Directions for this task: What lines in the records include the string "label"? Return each one.

Records for this task:
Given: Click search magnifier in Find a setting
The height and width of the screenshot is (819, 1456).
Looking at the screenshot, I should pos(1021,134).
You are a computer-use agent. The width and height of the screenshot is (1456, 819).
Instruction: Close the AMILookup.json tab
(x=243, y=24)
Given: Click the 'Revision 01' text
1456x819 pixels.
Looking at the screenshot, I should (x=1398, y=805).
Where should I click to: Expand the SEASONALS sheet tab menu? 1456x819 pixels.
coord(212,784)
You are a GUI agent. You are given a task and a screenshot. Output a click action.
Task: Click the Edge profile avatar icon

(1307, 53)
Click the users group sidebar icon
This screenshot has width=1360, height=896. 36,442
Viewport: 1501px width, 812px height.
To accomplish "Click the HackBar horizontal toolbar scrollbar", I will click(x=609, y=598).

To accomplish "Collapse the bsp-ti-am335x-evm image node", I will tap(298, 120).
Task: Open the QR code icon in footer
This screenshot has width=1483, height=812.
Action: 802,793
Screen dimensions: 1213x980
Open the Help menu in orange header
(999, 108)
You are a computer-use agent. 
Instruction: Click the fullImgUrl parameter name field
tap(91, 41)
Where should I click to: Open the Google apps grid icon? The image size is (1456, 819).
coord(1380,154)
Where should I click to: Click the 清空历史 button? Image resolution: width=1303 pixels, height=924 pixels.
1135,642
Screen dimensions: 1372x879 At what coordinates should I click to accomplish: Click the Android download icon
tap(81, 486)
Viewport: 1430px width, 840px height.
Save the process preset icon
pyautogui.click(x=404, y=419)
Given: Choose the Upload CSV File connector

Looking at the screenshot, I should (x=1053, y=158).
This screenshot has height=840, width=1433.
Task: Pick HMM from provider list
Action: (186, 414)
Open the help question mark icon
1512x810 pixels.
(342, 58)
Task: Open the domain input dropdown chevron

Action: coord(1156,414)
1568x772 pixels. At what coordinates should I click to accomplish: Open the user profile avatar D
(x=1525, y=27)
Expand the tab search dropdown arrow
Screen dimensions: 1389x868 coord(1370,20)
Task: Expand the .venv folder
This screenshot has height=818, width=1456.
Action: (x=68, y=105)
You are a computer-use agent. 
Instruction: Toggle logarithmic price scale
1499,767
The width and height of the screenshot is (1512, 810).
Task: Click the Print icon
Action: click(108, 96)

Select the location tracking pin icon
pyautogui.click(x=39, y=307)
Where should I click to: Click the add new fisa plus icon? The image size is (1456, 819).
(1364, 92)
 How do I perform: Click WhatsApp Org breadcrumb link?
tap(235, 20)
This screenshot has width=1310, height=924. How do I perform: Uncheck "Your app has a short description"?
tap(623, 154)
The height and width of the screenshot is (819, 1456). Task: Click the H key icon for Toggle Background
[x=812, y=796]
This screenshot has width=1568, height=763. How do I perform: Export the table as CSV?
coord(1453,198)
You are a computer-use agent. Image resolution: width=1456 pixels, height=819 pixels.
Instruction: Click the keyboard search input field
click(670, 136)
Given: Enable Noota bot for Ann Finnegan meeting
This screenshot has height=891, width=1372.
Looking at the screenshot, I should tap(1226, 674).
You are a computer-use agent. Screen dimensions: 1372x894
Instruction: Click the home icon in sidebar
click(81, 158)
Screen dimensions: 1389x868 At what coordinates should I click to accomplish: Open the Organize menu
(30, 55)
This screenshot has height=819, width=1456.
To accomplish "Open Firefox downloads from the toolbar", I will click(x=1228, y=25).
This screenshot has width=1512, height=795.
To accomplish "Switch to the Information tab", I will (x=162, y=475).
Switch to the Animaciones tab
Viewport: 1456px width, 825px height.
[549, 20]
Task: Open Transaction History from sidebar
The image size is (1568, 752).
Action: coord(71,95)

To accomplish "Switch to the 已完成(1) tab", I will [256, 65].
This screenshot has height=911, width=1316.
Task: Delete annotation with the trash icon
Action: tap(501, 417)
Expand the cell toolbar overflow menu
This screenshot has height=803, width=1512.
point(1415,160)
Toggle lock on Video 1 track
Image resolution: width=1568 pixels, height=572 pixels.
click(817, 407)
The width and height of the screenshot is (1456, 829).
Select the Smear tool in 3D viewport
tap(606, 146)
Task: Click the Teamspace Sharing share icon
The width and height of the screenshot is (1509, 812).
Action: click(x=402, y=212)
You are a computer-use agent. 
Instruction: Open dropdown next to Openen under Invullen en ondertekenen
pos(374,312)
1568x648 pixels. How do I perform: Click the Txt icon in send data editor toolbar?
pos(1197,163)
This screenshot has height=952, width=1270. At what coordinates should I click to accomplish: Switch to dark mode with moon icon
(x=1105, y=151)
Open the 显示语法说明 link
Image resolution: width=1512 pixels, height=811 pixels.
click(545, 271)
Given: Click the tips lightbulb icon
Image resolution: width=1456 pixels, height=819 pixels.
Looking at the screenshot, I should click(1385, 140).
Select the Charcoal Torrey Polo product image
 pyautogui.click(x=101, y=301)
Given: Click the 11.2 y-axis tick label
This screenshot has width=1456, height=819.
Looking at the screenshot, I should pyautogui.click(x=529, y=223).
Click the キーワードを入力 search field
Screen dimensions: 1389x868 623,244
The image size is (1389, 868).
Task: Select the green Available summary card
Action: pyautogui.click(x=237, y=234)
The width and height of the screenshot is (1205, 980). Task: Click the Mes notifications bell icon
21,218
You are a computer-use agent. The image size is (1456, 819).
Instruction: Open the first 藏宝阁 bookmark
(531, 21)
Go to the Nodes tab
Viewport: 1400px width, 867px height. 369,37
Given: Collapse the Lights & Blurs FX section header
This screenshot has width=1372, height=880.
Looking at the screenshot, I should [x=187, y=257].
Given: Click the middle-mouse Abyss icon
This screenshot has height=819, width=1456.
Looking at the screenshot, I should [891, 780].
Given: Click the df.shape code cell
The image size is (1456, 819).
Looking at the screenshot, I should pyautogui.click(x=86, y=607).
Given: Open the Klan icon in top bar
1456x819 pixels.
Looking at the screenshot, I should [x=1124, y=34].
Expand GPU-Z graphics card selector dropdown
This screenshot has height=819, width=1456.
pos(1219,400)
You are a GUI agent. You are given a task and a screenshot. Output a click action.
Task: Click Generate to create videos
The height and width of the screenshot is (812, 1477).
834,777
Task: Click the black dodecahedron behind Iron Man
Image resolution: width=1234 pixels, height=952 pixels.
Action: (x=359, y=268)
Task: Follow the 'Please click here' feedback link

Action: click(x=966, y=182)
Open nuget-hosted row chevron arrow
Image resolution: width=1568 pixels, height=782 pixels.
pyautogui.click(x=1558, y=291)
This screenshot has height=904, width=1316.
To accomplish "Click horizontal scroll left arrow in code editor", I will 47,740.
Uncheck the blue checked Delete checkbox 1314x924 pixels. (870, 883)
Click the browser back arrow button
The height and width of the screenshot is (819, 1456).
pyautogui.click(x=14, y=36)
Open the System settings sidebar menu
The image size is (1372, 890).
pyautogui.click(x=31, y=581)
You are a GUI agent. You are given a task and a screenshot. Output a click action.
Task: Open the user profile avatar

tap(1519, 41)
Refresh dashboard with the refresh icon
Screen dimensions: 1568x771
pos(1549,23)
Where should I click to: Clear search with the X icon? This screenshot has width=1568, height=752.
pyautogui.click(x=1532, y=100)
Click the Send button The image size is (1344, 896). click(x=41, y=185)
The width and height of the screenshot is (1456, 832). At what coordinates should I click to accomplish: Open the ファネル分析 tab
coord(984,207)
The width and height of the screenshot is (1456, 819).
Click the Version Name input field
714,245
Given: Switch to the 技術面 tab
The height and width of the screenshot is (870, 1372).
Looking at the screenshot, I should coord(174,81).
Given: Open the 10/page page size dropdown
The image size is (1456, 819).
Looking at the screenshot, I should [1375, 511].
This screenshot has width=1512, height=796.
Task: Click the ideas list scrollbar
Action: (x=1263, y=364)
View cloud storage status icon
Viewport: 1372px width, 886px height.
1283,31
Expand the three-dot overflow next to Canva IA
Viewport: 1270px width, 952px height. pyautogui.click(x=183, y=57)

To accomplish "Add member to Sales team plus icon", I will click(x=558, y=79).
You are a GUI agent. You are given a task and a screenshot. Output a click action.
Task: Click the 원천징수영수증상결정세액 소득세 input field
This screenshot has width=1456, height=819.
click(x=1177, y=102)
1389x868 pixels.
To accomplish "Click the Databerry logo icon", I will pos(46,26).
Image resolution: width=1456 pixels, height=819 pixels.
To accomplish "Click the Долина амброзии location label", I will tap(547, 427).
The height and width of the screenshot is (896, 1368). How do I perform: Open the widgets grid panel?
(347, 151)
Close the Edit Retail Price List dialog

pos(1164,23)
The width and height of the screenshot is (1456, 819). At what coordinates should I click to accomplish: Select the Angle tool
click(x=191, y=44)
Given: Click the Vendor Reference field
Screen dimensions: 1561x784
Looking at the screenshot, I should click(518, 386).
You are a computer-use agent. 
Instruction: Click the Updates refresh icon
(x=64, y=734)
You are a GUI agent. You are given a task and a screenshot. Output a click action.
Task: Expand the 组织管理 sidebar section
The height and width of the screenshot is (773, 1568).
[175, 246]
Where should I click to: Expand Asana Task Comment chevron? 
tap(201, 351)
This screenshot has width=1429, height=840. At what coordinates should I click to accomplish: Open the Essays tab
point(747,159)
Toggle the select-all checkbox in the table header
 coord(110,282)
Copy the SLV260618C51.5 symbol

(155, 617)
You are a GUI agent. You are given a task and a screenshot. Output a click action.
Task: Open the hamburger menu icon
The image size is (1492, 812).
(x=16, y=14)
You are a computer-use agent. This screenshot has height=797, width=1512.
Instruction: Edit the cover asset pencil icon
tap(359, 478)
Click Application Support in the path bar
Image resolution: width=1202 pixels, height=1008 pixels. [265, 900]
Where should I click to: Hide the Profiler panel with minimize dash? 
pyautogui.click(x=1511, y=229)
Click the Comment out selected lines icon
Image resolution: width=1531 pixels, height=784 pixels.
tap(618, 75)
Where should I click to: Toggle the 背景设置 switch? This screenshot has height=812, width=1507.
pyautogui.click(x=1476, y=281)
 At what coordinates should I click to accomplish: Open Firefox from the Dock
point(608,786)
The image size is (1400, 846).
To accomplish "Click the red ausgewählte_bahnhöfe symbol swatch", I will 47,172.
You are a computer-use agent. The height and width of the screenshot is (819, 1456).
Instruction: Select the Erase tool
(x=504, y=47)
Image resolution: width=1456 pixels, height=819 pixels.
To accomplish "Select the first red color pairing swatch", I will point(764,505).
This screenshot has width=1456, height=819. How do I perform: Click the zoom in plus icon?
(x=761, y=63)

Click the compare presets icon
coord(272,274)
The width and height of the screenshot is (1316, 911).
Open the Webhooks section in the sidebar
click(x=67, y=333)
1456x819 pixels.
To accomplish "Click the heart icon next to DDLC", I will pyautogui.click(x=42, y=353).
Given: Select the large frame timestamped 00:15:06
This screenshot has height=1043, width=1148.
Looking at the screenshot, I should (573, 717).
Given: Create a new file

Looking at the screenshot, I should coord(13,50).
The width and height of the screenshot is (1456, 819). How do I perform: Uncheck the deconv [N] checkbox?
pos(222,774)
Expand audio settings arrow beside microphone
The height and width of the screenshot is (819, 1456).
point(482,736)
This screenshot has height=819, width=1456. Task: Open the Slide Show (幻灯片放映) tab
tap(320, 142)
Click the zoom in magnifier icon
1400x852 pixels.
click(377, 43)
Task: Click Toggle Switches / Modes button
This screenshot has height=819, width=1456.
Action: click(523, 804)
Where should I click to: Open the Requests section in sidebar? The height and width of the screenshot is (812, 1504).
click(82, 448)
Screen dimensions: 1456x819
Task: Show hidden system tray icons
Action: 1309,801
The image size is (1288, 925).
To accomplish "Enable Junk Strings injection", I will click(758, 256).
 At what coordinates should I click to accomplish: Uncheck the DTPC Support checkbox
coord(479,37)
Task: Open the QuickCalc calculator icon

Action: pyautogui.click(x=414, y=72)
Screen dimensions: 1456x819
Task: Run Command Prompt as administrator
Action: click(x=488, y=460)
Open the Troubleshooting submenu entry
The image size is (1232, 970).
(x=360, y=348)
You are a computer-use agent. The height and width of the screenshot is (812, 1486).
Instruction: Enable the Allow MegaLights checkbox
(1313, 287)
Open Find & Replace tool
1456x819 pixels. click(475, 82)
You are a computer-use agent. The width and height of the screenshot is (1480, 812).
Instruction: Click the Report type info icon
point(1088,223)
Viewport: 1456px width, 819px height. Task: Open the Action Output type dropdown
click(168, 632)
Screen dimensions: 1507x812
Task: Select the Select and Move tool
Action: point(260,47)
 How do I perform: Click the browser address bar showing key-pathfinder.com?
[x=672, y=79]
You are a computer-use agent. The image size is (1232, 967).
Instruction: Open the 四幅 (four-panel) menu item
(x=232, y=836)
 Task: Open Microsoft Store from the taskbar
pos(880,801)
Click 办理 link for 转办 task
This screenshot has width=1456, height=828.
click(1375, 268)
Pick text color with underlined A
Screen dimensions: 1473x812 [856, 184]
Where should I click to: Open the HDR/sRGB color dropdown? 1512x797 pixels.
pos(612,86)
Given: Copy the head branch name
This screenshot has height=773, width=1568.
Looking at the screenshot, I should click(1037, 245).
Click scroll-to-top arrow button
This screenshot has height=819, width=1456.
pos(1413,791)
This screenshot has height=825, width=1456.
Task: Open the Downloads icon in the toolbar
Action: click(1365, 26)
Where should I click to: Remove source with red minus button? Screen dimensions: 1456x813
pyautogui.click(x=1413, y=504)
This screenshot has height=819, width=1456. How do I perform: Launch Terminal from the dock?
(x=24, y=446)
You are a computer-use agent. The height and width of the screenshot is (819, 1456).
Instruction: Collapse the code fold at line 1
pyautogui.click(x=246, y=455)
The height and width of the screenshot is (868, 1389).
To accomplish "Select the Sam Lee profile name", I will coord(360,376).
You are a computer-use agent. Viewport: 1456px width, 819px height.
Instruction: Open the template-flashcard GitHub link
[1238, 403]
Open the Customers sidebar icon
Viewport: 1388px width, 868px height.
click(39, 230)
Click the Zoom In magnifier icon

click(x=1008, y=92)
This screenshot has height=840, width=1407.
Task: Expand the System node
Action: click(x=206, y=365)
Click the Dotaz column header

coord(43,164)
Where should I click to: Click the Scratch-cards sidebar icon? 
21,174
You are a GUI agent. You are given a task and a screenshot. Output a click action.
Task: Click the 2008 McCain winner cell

Problem solution:
Given: Click the 11.2 y-axis tick label
To accomplish "Click the Долина амброзии location label", I will tap(547, 427).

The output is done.